__To do__.
A. Reproduce the stretch of the review from "In Clifton Creek, Texas, where" through "she wished for." word for word.
B. According to the review, in what town does the story take place?
C. Using the review, list the five women whose husbands were caught in the oil rig explosion.

** start of Excerpt **

The Widows of Wichita County by Jodi Thomas

Posted by Mrs Giggles on October 7, 2003 in 3 Oogies, Book Reviews, Genre: Contemporary

The Widows of Wichita County by Jodi Thomas

MIRA, $6.50, ISBN 1-55166-715-0
Contemporary Fiction, 2003

Jodi Thomas’ foray into mainstream women’s fiction is actually a familiar story of small town silly women trying to cope during hard times. If Jodi Thomas weren’t good at what she does – writing realistic characters coping in situations that can happen to anyone at any day – The Widows of Wichita County would have been a cautionary tale of When Stupid Small Town Contemporary Romance Heroines Outlive Their Husbands and Just Cannot Cope.

In Clifton Creek, Texas, where oil fields are its lifeblood, five women find themselves forming an unlikely friendship when an oil rig explosion kills four of their husbands and left one barely alive.

Randi Howard is leaving her husband the day the explosion happened. A tough gal who dreams of being a country star even as she never lets anyone get close to her, she finds herself wishing her husband is dead so that she can be free. But like they always said, she should have been careful with what she wished for.

Anna Montano is a timid woman who has been living under the thumb of her abusive father all her life until she married her husband, upon which she then lives under the thumbs of her negligent husband and abusive brother. You’d think she’d be jumping in joy when the husband dies, but alas, spineless brown cows don’t do things like that. Lucky for her a neighbor rancher can provide a second chance at her being a barnacle once more, this time to a kinder person.

Meredith Allen, the wife of a banker and a grade school teacher, copes with her bereavement by taking a hatchet to a toaster. Falling in love with a sheriff who has a thing about people not touching him is only a little less harder on her nerves.

Crystal Howard, Randi’s friend and sister-in-law, is the lucky one whose husband is not dead but a badly burned vegetable whose chances of survival seems slim. She’s a doormat sort that have lived so hard trying to please her hubby. Now that her husband needs her and she’s in the perfect Jane Eyre position, will she find her happy ending? That is… if her husband is really her husband in the first place. (The bodies are badly burned and near unrecognizable, after all.) And that is if her much-older husband’s kids don’t throw her out of the house first.

Rounding up the group is Helena Whitworth, the token elderly sort, whose role as the emotional anchor in the ladies’ time of grief and confusion hides the fact that deep inside, she is more affected by the death of her beloved husband than it seems. Helena’s role in this story is the same as that of every Elderly Strong Woman in this type of story.

** end of Excerpt **
** start of Collected data **

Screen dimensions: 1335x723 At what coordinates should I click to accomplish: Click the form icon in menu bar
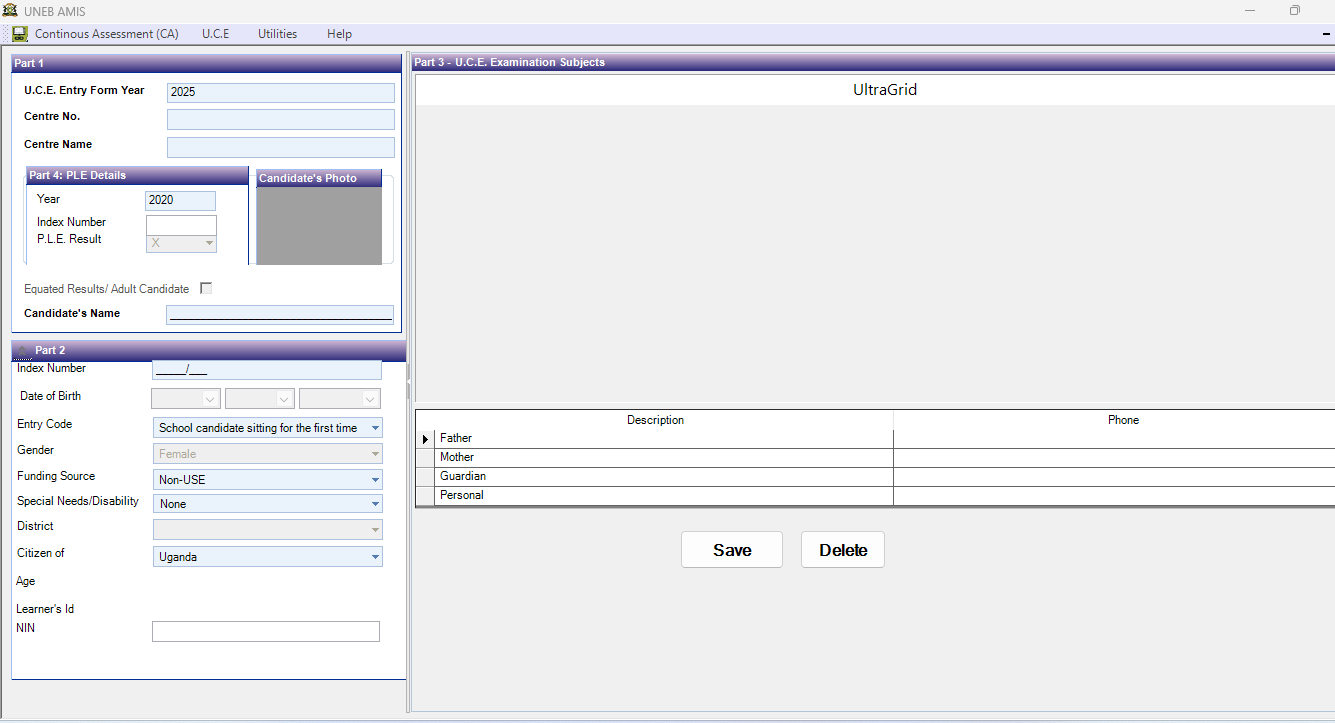coord(20,34)

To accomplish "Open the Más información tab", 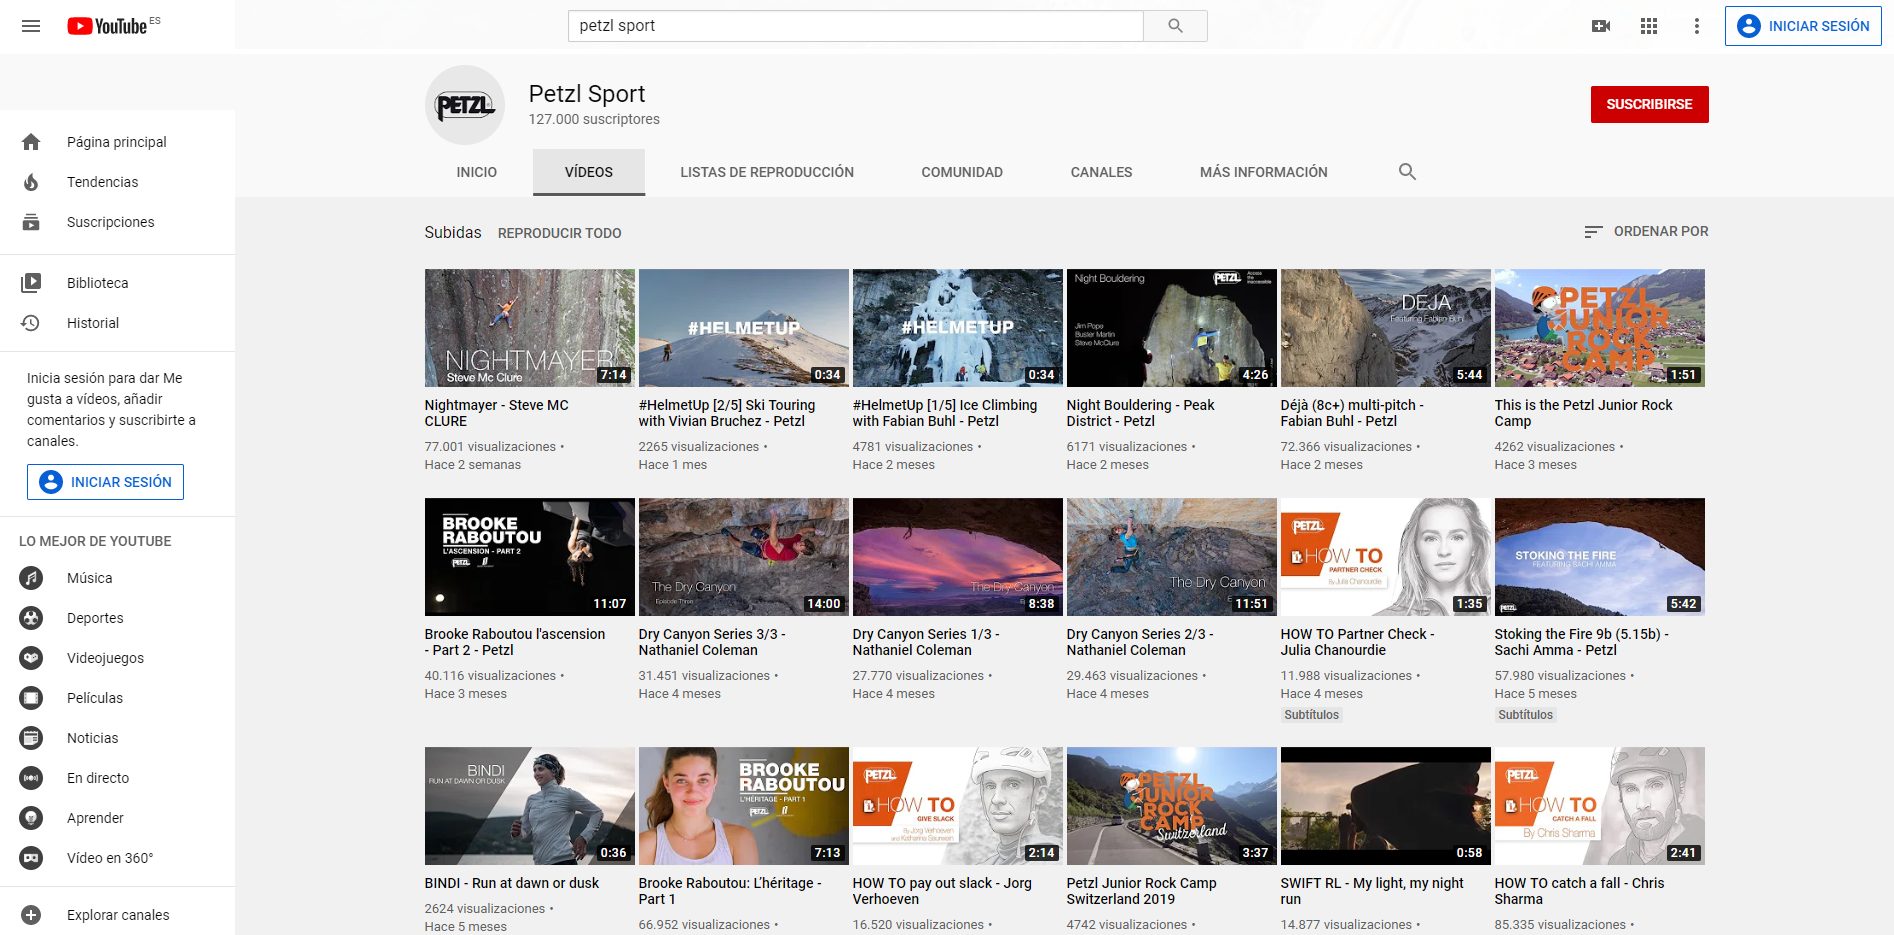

** end of Collected data **

__Responses for each task__.
A.
In Clifton Creek, Texas, where oil fields are its lifeblood, five women find themselves forming an unlikely friendship when an oil rig explosion kills four of their husbands and left one barely alive.

Randi Howard is leaving her husband the day the explosion happened. A tough gal who dreams of being a country star even as she never lets anyone get close to her, she finds herself wishing her husband is dead so that she can be free. But like they always said, she should have been careful with what she wished for.

B. Clifton Creek, Texas.

C.
Randi Howard
Anna Montano
Meredith Allen
Crystal Howard
Helena Whitworth